Appiumサーバーの適切な起動方法はDevice Farmのほうが詳しい
Device Farmのテスト仕様のyamlをよく見ると、Device Farm側が用意した処理の中で、Appiumコマンドを準備して、Appiumサーバーを立ち上げるところまでが済んでいます。
phases: install: commands: - export APPIUM_VERSION=1.9.1 - avm $APPIUM_VERSION - ln -s /usr/local/avm/versions/$APPIUM_VERSION/node_modules/.bin/appium /usr/local/avm/versions/$APPIUM_VERSION/node_modules/appium/bin/appium.js # ... pre_test: commands: # We recommend starting appium server process in the background using the command below. # Appium server log will go to $DEVICEFARM_LOG_DIR directory. # The environment variables below will be auto-populated during run time. - echo "Start appium server" # The default WDA used is at DEVICEFARM_WDA_DERIVED_DATA_PATH_V1 (Supports versions iOS 12 and below), it is using commit f865d3. See (https://github.com/appium/appium-xcuitest-driver/tree/f865d32e78a5a8a15469bee30ed2f985d378575d) # If you need an older WDA version or need support for node modules, use the WDA at DEVICEFARM_WDA_DERIVED_DATA_PATH_V0. (This version does not suport iOS 12) - >- appium --log-timestamp --device-name $DEVICEFARM_DEVICE_NAME --platform-name $DEVICEFARM_DEVICE_PLATFORM_NAME --app $DEVICEFARM_APP_PATH --udid $DEVICEFARM_DEVICE_UDID --automation-name XCUITest --default-capabilities "{\"usePrebuiltWDA\": true, \"derivedDataPath\":\"$DEVICEFARM_WDA_DERIVED_DATA_PATH_V1\"}" >> $DEVICEFARM_LOG_DIR/appiumlog.txt 2>&1 & # ...

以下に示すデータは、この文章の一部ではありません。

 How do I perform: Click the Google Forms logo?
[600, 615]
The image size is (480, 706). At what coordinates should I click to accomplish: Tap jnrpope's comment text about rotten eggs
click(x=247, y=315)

これが先に起動していたため、 @wdio/appium-service
が後から起動してもポートを取れなかったという流れだったようです。
手元と同じ感覚ではダメだった
本来やりたかったのは、手元で実行したときと同じ、次の図のような流れでした。
しかし、どうやら @wdio/appium-service
にAppiumサーバーのハンドリングを任せるのは、Device Farm環境では上手い方法ではないようです。おそらく$DEVICEFARM_******
な環境変数をwdio.conf.jsの中で呼び出す方法もありますが、デフォルトのテスト仕様yamlを大幅に書き換えることになりそうなので、避けたいところです。
また、よく考えてみると、Device Farm環境ではテストコードを実行するNode.jsと、テスト対象のデバイスが、同じホストにあるのかどうかすら、筆者は知らないことに気がつきました。ローカル環境と同じ感覚で進めても上手く行くはずがなかったのです。
Device Farmは、Device Farmに合った形で前処理・後処理を行いながら、適切なパラメータを設定してAppiumサーバーを起動してくれています。これはそのまま活かしたほうがよさそうだと判断しました。
デバイスの扱いをDevice Farmに任せる
Device FarmのAppium Node.js環境に、デフォルトで用意されているテスト仕様yamlを活かすとして、WebdriverIOの設定はどうすればよいのでしょうか。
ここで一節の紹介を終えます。